▸ Task item
Write out the data again in full, keeping every character the same.

▸ Records for processing
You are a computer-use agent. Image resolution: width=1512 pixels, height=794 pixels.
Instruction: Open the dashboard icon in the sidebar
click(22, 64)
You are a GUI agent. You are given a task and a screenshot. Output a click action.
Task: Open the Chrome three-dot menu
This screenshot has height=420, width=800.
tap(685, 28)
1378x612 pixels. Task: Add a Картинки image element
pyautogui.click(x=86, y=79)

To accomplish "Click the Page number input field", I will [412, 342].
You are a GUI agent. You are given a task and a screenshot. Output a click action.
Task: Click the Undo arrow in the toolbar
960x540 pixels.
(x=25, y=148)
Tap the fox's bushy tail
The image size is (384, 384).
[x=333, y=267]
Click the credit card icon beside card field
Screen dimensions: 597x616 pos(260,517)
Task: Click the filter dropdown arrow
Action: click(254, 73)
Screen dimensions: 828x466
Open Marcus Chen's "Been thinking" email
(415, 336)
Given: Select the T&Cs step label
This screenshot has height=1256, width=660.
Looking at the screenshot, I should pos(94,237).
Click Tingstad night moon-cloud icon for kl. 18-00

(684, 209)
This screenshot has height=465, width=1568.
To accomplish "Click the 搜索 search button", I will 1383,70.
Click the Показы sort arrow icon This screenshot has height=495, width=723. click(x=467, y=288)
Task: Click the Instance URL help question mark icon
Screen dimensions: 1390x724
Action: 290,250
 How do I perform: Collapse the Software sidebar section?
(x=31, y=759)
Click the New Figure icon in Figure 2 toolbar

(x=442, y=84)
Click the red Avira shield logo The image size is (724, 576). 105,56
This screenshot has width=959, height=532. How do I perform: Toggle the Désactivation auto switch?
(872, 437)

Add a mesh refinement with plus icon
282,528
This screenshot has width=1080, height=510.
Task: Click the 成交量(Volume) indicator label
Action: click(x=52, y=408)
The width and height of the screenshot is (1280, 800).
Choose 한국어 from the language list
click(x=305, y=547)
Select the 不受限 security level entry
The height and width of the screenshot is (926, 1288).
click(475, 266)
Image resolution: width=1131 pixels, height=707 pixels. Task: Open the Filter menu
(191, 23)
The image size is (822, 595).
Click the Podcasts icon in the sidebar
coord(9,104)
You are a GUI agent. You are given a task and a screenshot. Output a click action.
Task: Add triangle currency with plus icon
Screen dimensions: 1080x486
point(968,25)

▸ Result of the exercise
You are a computer-use agent. Image resolution: width=1512 pixels, height=794 pixels.
Instruction: Open the dashboard icon in the sidebar
click(22, 64)
You are a GUI agent. You are given a task and a screenshot. Output a click action.
Task: Open the Chrome three-dot menu
This screenshot has height=420, width=800.
tap(685, 28)
1378x612 pixels. Task: Add a Картинки image element
pyautogui.click(x=86, y=79)

To accomplish "Click the Page number input field", I will [412, 342].
You are a GUI agent. You are given a task and a screenshot. Output a click action.
Task: Click the Undo arrow in the toolbar
960x540 pixels.
(x=25, y=148)
Tap the fox's bushy tail
The image size is (384, 384).
[x=333, y=267]
Click the credit card icon beside card field
Screen dimensions: 597x616 pos(260,517)
Task: Click the filter dropdown arrow
Action: click(254, 73)
Screen dimensions: 828x466
Open Marcus Chen's "Been thinking" email
(415, 336)
Given: Select the T&Cs step label
This screenshot has height=1256, width=660.
Looking at the screenshot, I should pos(94,237).
Click Tingstad night moon-cloud icon for kl. 18-00

(684, 209)
This screenshot has height=465, width=1568.
To accomplish "Click the 搜索 search button", I will 1383,70.
Click the Показы sort arrow icon This screenshot has height=495, width=723. click(x=467, y=288)
Task: Click the Instance URL help question mark icon
Screen dimensions: 1390x724
Action: 290,250
 How do I perform: Collapse the Software sidebar section?
(x=31, y=759)
Click the New Figure icon in Figure 2 toolbar

(x=442, y=84)
Click the red Avira shield logo The image size is (724, 576). 105,56
This screenshot has width=959, height=532. How do I perform: Toggle the Désactivation auto switch?
(872, 437)

Add a mesh refinement with plus icon
282,528
This screenshot has width=1080, height=510.
Task: Click the 成交量(Volume) indicator label
Action: click(x=52, y=408)
The width and height of the screenshot is (1280, 800).
Choose 한국어 from the language list
click(x=305, y=547)
Select the 不受限 security level entry
The height and width of the screenshot is (926, 1288).
click(475, 266)
Image resolution: width=1131 pixels, height=707 pixels. Task: Open the Filter menu
(191, 23)
The image size is (822, 595).
Click the Podcasts icon in the sidebar
coord(9,104)
You are a GUI agent. You are given a task and a screenshot. Output a click action.
Task: Add triangle currency with plus icon
Screen dimensions: 1080x486
point(968,25)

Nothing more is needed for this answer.